- **THE PROBLEM**: Reproduce the material from the line containing "The image size" through its end, substituting "position" for "coordinates" and leaving everything else unchanged. Omit the pictures from your answer.

- **DATA PROVIDED**:
□ □ □ □
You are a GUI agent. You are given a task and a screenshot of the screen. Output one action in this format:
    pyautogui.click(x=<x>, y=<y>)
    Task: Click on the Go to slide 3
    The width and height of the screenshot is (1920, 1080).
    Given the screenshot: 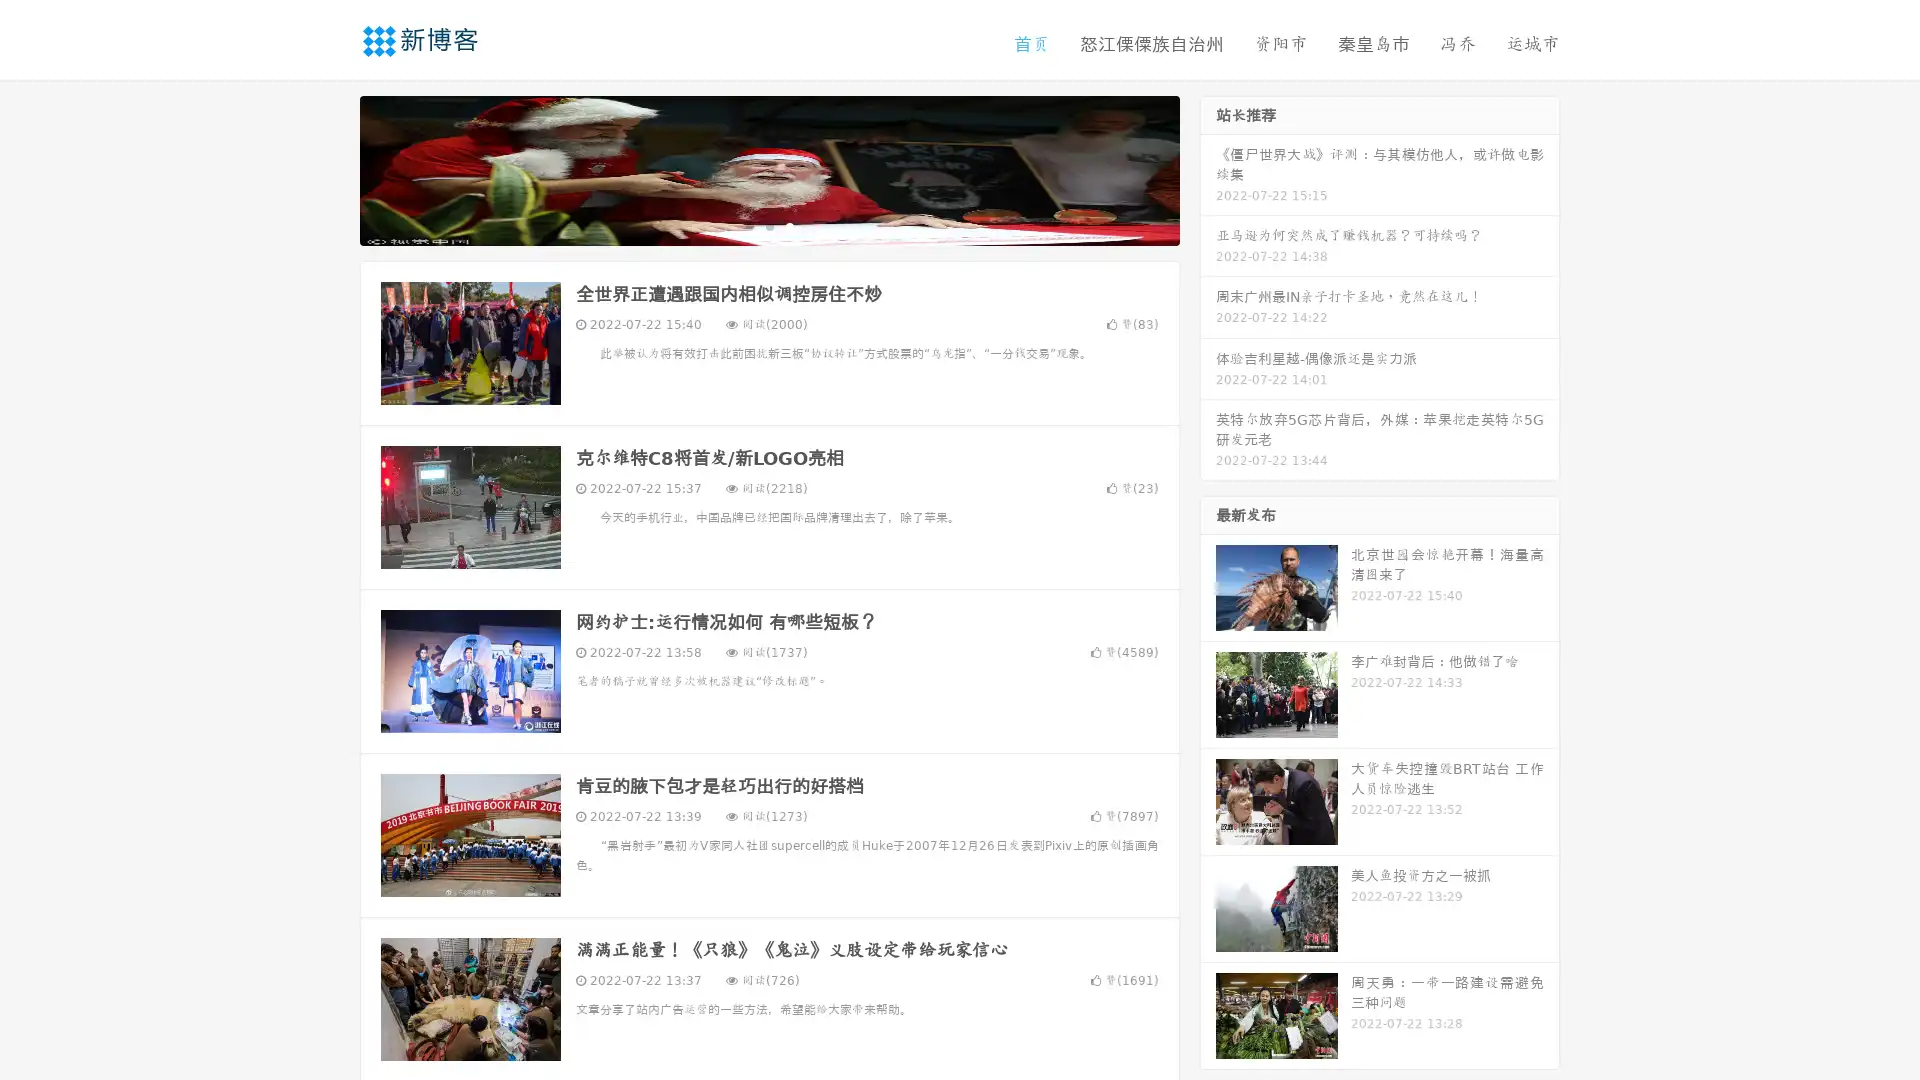 What is the action you would take?
    pyautogui.click(x=789, y=225)
    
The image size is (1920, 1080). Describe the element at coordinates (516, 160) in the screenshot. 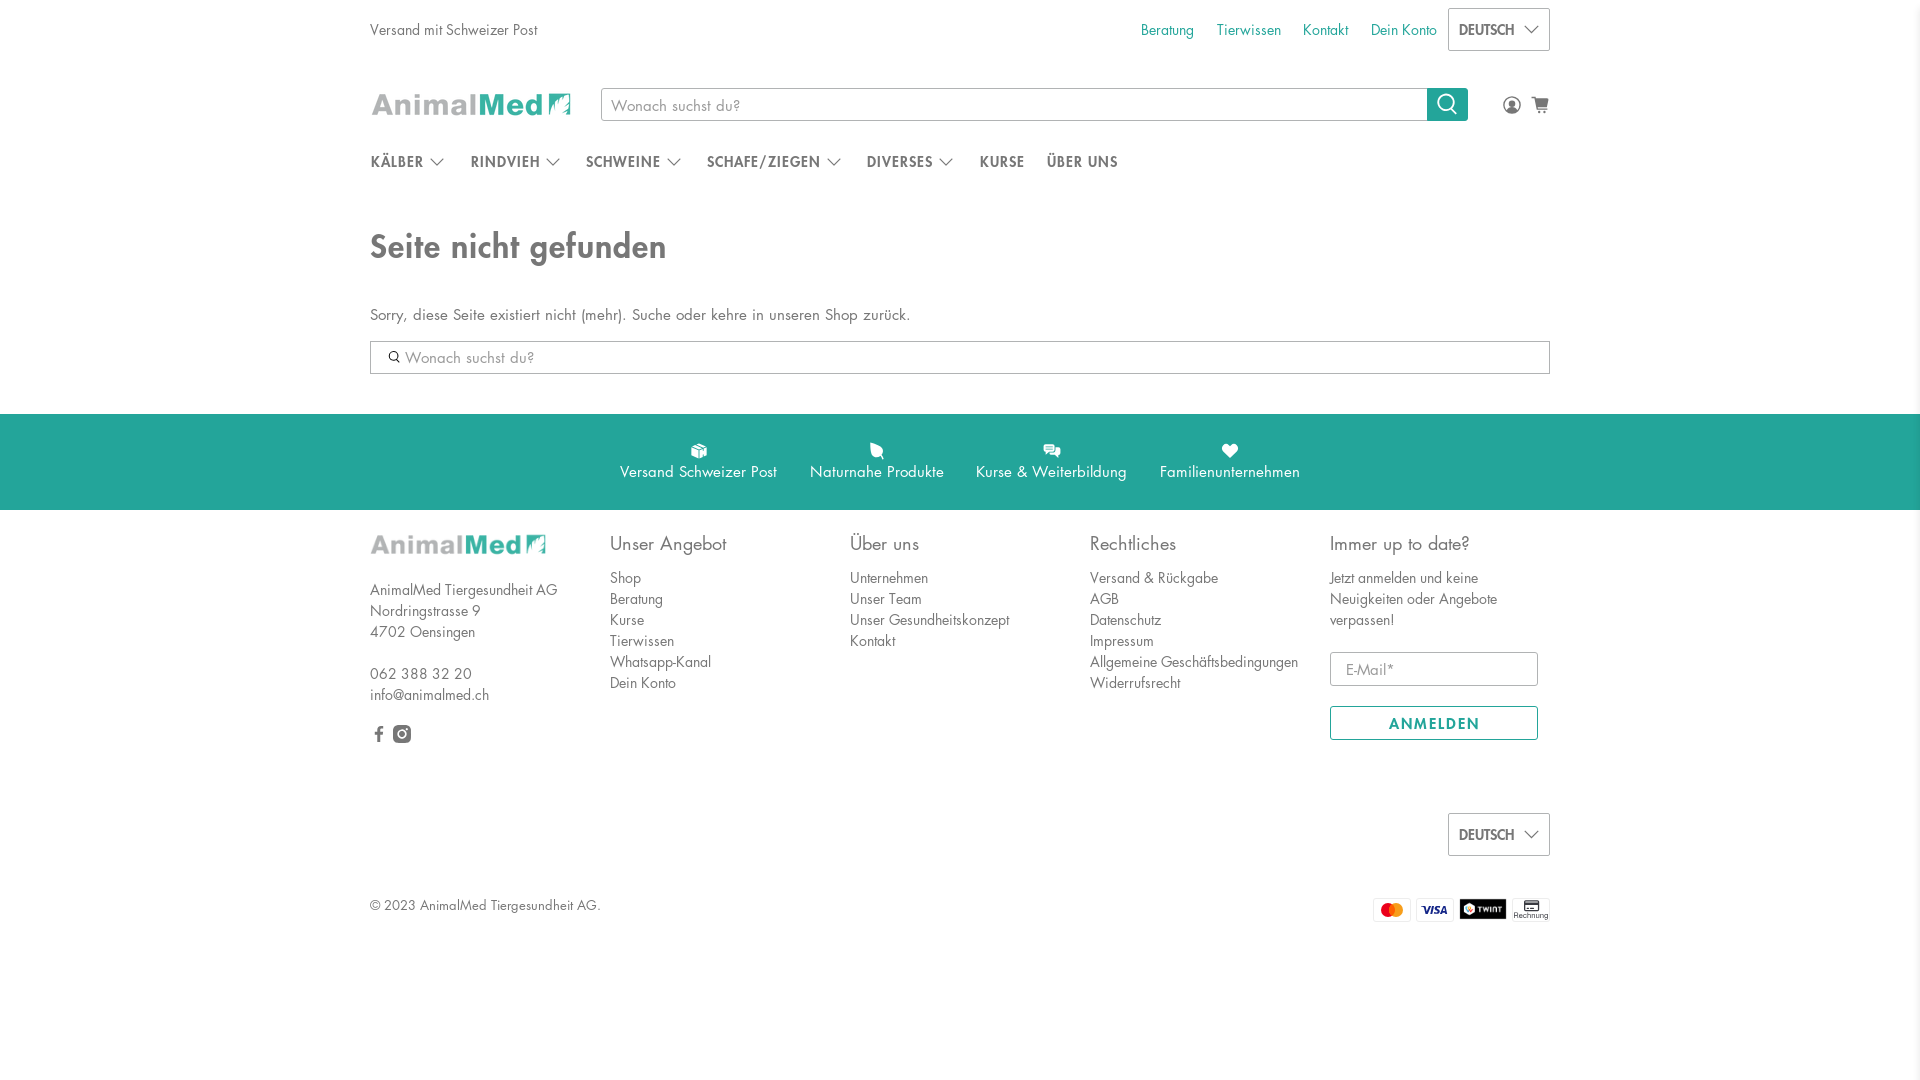

I see `'RINDVIEH'` at that location.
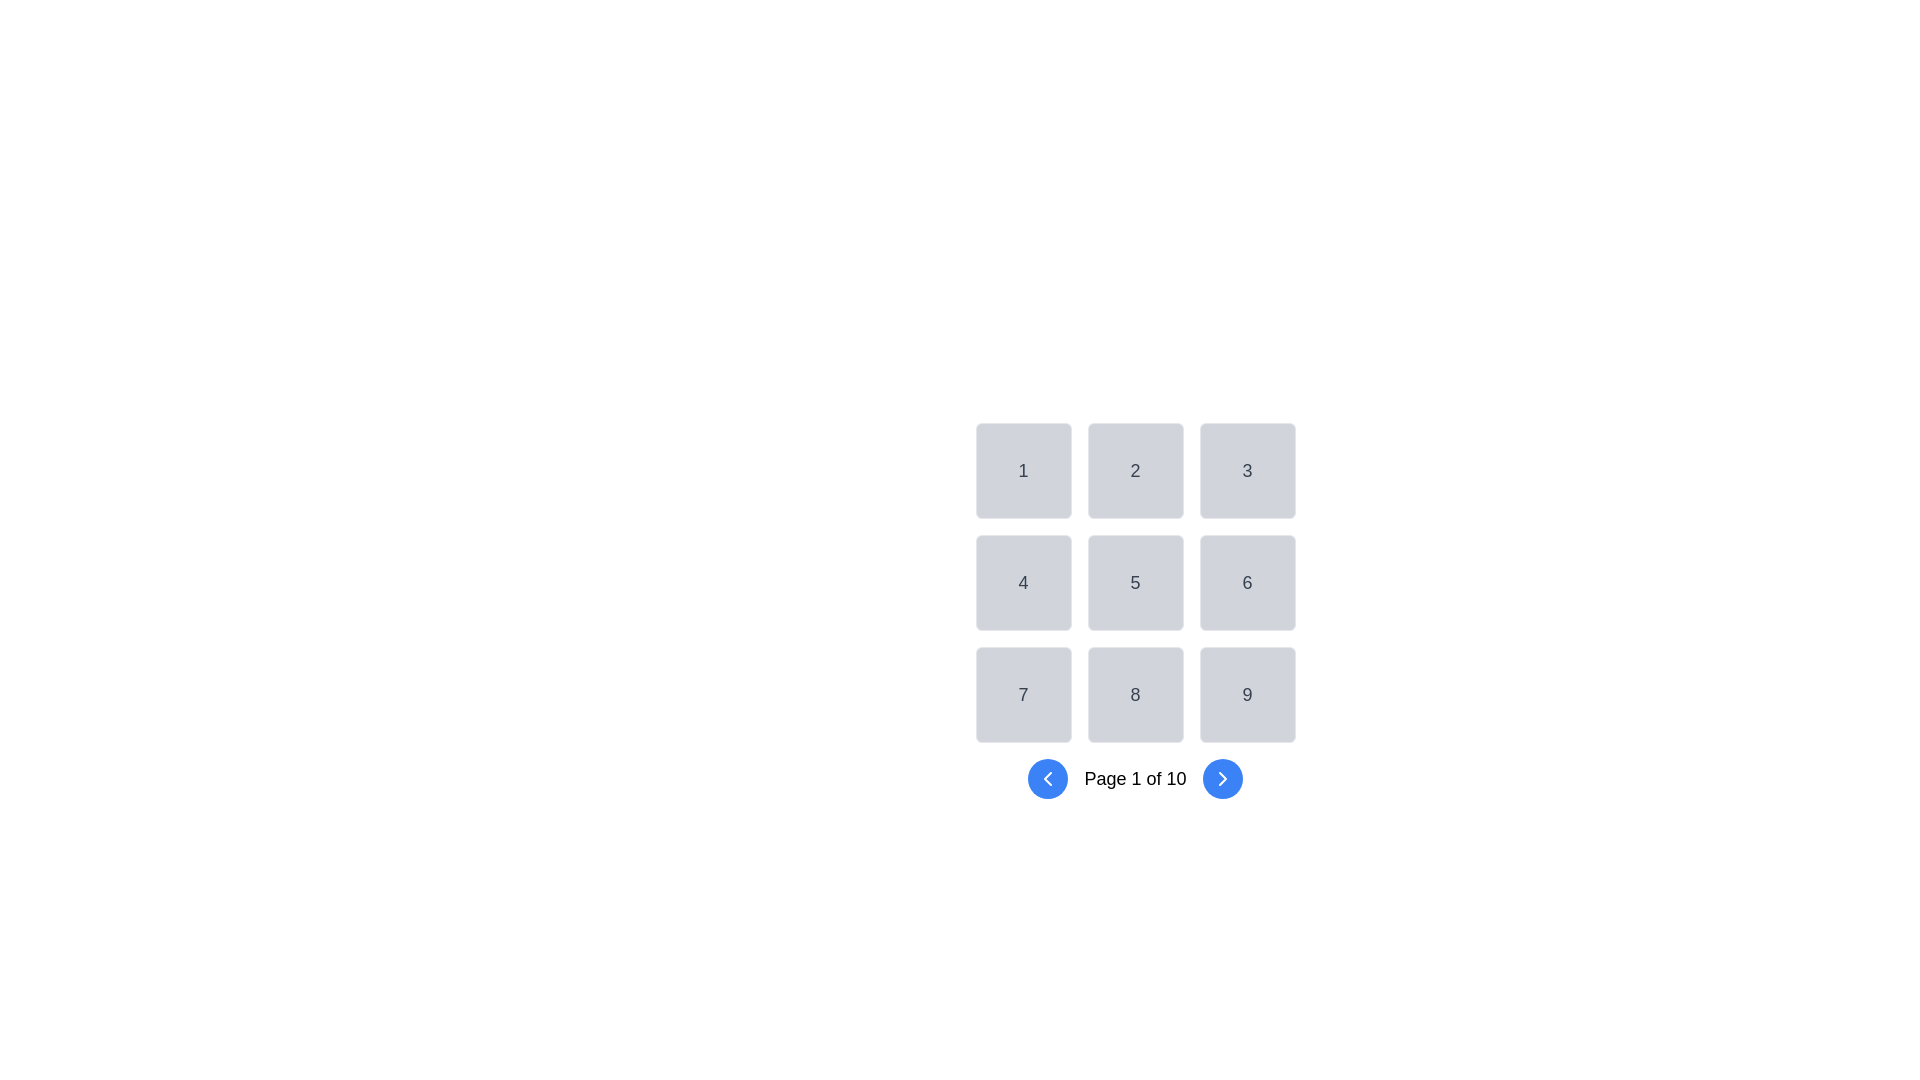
□ □ □ □
- **SOLUTION TO THIS PROBLEM**:
The image size is (1920, 1080). Describe the element at position (516, 160) in the screenshot. 

I see `'RINDVIEH'` at that location.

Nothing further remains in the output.